TRECHO DO TEXTO.
####
A decisão ocorreu em caráter liminar na 4ª Vara Cível de Valparaíso de Goiás. A estudante irá se formar pelo Centro Universitário IESB, em Brasília, com evento agendado para o dia 28 de julho. O período de preceito religioso, no entanto, só termina em maio de 2027, o que a impediria de usar a beca tradicional da cerimônia.
Beca branca
Antes de ingressar com a ação, a universitária tentou resolver a situação diretamente com a instituição de ensino e com a empresa responsável pela organização da formatura. Segundo a Defensoria Pública de Goiás (DPE-GO), ela apresentou documentos que comprovavam a necessidade religiosa e pediu apenas a autorização para usar uma beca branca, sem qualquer alteração no protocolo da cerimônia.
A solicitação, porém, foi negada. Como alternativas, a instituição ofereceu a realização da colação de grau em gabinete ou a participação de forma remota, opções recusadas pela estudante por entender que a impediriam de viver presencialmente esse momento ao lado dos colegas.
Candomblé e liberdade religiosa
Ao conceder a liminar, a Justiça considerou que a liberdade religiosa é um direito garantido pela Constituição e determinou que a instituição permita a participação da estudante na cerimônia utilizando a beca branca. A decisão também destacou que a manifestação da fé faz parte da identidade e da dignidade da pessoa, devendo ser respeitada.
####
DADOS FORNECIDOS.
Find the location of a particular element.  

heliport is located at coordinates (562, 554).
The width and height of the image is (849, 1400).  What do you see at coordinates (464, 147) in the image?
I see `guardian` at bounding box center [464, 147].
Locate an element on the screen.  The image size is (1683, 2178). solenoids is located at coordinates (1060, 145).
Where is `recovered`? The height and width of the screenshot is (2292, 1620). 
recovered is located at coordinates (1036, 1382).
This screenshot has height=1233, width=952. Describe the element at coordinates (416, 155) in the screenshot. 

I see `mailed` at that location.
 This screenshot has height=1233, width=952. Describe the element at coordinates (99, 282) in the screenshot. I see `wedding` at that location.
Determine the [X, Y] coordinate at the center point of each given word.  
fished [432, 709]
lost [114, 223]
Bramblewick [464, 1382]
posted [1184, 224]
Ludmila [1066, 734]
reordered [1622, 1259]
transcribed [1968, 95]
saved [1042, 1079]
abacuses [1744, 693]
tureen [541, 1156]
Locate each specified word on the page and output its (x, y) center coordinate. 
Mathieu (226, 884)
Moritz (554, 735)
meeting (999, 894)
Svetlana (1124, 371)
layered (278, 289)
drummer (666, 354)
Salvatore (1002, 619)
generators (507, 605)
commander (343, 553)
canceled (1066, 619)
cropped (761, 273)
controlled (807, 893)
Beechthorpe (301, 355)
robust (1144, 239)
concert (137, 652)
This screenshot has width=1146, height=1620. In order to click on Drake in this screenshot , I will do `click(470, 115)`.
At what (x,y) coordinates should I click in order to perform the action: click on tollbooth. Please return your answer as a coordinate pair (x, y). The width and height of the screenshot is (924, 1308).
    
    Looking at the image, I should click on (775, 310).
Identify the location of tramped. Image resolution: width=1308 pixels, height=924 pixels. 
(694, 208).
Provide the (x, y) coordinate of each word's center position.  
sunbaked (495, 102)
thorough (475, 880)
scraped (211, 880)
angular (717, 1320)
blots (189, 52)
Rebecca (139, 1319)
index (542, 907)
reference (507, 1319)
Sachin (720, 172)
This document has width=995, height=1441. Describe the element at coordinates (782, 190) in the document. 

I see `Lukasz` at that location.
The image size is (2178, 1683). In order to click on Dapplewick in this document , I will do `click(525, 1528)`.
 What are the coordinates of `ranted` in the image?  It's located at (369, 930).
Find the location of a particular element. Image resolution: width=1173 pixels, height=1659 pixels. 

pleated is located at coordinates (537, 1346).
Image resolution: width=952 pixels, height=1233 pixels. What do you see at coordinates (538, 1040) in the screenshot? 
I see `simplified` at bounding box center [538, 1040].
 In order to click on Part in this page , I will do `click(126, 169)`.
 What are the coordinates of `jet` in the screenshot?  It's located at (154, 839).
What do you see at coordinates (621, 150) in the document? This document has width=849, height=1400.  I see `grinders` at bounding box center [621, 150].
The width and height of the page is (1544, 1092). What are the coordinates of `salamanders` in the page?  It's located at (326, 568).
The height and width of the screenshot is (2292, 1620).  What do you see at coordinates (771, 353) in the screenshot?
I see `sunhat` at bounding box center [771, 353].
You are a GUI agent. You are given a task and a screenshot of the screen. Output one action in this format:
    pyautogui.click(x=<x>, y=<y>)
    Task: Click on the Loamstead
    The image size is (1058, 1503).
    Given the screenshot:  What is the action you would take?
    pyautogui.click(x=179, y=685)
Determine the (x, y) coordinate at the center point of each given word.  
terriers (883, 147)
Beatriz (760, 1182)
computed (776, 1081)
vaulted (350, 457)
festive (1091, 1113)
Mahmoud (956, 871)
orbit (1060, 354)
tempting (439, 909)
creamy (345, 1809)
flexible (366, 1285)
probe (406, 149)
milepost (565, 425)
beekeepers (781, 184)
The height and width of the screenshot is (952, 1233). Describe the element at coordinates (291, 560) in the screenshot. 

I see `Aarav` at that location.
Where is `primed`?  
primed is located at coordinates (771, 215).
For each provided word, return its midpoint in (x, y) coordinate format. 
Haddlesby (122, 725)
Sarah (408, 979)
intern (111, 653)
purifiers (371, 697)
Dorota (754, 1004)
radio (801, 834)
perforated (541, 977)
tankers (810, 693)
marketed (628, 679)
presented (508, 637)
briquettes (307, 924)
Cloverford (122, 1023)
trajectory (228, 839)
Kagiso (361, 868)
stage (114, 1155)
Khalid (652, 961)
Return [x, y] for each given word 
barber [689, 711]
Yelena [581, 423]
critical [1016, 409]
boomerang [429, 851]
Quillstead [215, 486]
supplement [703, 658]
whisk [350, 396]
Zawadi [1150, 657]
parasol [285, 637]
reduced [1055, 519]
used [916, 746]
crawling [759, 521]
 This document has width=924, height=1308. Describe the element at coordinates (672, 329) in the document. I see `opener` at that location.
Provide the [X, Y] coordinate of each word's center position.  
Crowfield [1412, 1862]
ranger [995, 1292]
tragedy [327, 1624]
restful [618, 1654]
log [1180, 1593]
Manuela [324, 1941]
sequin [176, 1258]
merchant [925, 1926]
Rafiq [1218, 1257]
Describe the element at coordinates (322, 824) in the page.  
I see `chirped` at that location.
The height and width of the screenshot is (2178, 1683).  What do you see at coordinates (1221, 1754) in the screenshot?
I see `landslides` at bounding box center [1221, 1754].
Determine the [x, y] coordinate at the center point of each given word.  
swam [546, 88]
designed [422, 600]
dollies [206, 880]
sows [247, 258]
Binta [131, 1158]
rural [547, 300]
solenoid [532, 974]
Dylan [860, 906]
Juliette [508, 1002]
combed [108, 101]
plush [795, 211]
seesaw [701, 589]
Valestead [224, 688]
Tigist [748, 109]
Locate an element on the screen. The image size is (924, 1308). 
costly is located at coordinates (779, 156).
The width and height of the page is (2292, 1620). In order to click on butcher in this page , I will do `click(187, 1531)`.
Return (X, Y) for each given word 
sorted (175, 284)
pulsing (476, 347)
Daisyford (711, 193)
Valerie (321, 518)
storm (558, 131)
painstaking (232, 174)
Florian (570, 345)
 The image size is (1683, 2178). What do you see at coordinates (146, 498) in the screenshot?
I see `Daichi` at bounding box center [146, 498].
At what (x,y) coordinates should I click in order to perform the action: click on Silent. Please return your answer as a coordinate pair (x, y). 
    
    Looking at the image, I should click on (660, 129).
####
Reproduza sem nenhuma alteração, do texto sobre a decisão da beca branca, tudo o que vai de "Candomblé e liberdade" até "devendo ser respeitada.". Baseie-se somente no texto para responder.

Candomblé e liberdade religiosa
Ao conceder a liminar, a Justiça considerou que a liberdade religiosa é um direito garantido pela Constituição e determinou que a instituição permita a participação da estudante na cerimônia utilizando a beca branca. A decisão também destacou que a manifestação da fé faz parte da identidade e da dignidade da pessoa, devendo ser respeitada.